Date of Award

May 2018

Degree Type

Dissertation

Degree Name

Doctor of Philosophy (PhD)

Department

Management

Advisor(s)

Natarajan Balasubramanian

Keywords

Bankruptcy, Divestiture, Innovation, Performance shortfall, Resource reconfiguration

Abstract

Firms often face performance shortfalls, either relative to their past performance or relative to their competitors' performance. Sometimes, performance shortfalls are so severe that firms are forced into bankruptcy. This dissertation investigates how organizations respond to such performance shortfalls, and how those responses affect their subsequent performance. It focuses on three specific aspects of these responses---the intensity of organizational search, and the roles of intangible asset divestitures and human capital.

The dissertation consists of three essays. The first essay proposes a persistence-based framework of organizational search. This framework connects the relative persistence of social and historical relative performance with the relative persistence of the carryover effects of two types of organizational search, innovative and market search. This essay posits that social relative performance is more persistent than historical relative performance; as a result, social relative performance has a stronger effect on innovative search, which has a more persistent carryover effect than market search. Consistent with the proposed framework, I find that, while a positive social relative performance is associated with a reduction in a firm’s search intensity, a negative social relative performance increases firm search intensity. On the contrary, historical relative performance does not exhibit this differential pattern. Finally, using an industry-level measure of profit persistence, I find that social relative performance has a stronger effect on innovative search in high-persistence industries, compared to its effect in low-persistence industries. Together, these findings highlight persistence as an important mechanism that links historical and social relative performance to innovative and market search.

The second essay investigates the effect of the divestiture of technological assets on large bankrupt firms to see whether the divestiture strategy will help them to overcome competitive disadvantages, or if the firm will sink into the mud of competitive disadvantages. I construct a sample containing large patenting public firms that file for bankruptcy in the United States. I build a two-phase framework to examine the antecedents and consequences of divesting technological assets. The first phase focuses on the bankruptcy period and analyzes which kinds of technological assets are more likely to be divested. The second phase relates to the post-bankruptcy period and explores the performance changes and knowledge utilization associated with divestiture. I analyze two attributes of the technological assets: whether the assets are of high value, and whether the assets are in a firm’s core technological areas. As the two attributes contain information about the price of assets when they get liquidated, and the embeddedness of knowledge in the correspondent technological areas respectively, they are naturally connected with a firm’s post-bankruptcy profitability, technological function, and knowledge utilization. Specifically, I find that high-value or non-core technological assets are more likely to be divested than their counterparties are. I also find that, while divesting high-value technological assets can improve profitability, divesting noncore ones is associated with worsen technological function and less knowledge utilization in existing and new technological areas. By examining how the attributes of the assets affect the gains and losses in profitability, technological performance, and knowledge utilization associated with the divestiture, I extend the current understanding of resource reconfiguration among bankrupt firms.
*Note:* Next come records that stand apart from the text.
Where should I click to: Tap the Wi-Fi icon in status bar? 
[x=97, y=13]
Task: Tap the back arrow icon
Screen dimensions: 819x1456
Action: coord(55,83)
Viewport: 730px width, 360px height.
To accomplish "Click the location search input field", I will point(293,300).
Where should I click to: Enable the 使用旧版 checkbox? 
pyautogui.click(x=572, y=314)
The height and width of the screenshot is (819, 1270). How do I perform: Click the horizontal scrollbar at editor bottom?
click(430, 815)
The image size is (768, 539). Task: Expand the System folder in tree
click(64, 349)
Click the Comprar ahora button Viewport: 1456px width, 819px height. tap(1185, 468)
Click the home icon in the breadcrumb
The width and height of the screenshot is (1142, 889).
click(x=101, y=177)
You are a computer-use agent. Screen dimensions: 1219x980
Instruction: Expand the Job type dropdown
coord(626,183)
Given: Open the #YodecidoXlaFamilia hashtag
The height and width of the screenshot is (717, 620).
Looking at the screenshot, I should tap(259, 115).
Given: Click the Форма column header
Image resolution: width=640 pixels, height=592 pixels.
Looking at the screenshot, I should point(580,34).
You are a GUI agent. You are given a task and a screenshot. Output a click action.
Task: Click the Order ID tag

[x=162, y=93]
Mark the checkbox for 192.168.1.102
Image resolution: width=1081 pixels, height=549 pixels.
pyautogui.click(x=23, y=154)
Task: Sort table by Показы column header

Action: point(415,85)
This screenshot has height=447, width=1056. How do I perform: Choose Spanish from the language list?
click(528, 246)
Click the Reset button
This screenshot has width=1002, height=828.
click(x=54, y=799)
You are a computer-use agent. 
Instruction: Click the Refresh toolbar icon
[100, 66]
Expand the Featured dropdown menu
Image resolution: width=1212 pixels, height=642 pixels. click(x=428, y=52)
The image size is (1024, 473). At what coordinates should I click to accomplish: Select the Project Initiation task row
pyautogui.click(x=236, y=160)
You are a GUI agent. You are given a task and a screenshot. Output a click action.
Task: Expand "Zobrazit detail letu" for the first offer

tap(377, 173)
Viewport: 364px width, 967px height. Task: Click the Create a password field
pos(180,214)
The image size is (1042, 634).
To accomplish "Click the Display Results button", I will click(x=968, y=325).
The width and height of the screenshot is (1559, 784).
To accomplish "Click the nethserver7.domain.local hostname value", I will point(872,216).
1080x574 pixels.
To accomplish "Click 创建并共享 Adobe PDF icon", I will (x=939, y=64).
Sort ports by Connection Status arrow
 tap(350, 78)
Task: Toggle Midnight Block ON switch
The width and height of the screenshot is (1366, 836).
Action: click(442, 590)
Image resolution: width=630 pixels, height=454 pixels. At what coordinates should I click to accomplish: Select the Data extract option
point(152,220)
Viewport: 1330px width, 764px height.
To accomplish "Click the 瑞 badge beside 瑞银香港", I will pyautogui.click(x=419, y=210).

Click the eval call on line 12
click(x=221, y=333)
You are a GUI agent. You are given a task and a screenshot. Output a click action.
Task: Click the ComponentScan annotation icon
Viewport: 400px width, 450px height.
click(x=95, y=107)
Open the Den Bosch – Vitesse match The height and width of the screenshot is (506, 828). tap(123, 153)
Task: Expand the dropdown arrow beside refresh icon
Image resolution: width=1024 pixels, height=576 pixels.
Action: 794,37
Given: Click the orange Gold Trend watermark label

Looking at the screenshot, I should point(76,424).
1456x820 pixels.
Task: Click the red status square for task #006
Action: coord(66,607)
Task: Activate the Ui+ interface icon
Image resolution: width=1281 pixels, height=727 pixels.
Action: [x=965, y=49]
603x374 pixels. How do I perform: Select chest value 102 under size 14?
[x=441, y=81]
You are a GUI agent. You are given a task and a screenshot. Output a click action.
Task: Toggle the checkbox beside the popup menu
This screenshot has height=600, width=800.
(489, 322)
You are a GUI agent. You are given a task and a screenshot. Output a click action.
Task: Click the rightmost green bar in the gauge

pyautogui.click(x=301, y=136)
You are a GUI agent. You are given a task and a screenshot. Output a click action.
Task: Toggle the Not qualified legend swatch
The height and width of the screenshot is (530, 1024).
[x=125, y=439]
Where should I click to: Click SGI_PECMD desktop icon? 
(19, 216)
The last essay investigates the effect of bankruptcy on the mobility of a firm’s skilled human capital. Using a novel data set, I compare the skilled human capital turnover patterns within the bankrupt and non-bankrupt firms over a prolonged period. Adopting propensity score matching and difference-in-difference approach, I find that bankrupt firms have fewer patent inventors enter during the post-bankruptcy period than that of the pre-bankruptcy period, compared to the inventors’ entry of non-bankrupt firms during the same timespans. Additionally, I find that bankrupt firms have fewer inventors retained after bankruptcy, compared to that of non-bankrupt firms. I argue that this turnover pattern in bankrupt firms could be driven by lack of ability to attract new inventors and to retain the existing inventors. Furthermore, I find that bankrupt firms have fewer star inventors and more novice inventors remained in the firm after bankruptcy, which implies that the bankrupt firms may suffer from a reduction in innovation capabilities. The findings suggest that the bankrupt firms face unique human capital management problems, compared to non-bankrupt firms.

In sum, this dissertation investigates how an organization copes with different performance shortfalls and how these strategies have an effect on an organization’s subsequent economic and innovative performance. The findings shed light on the strategies of distressed or bankrupt firms and their unique challenges in technological assets management and human capital management.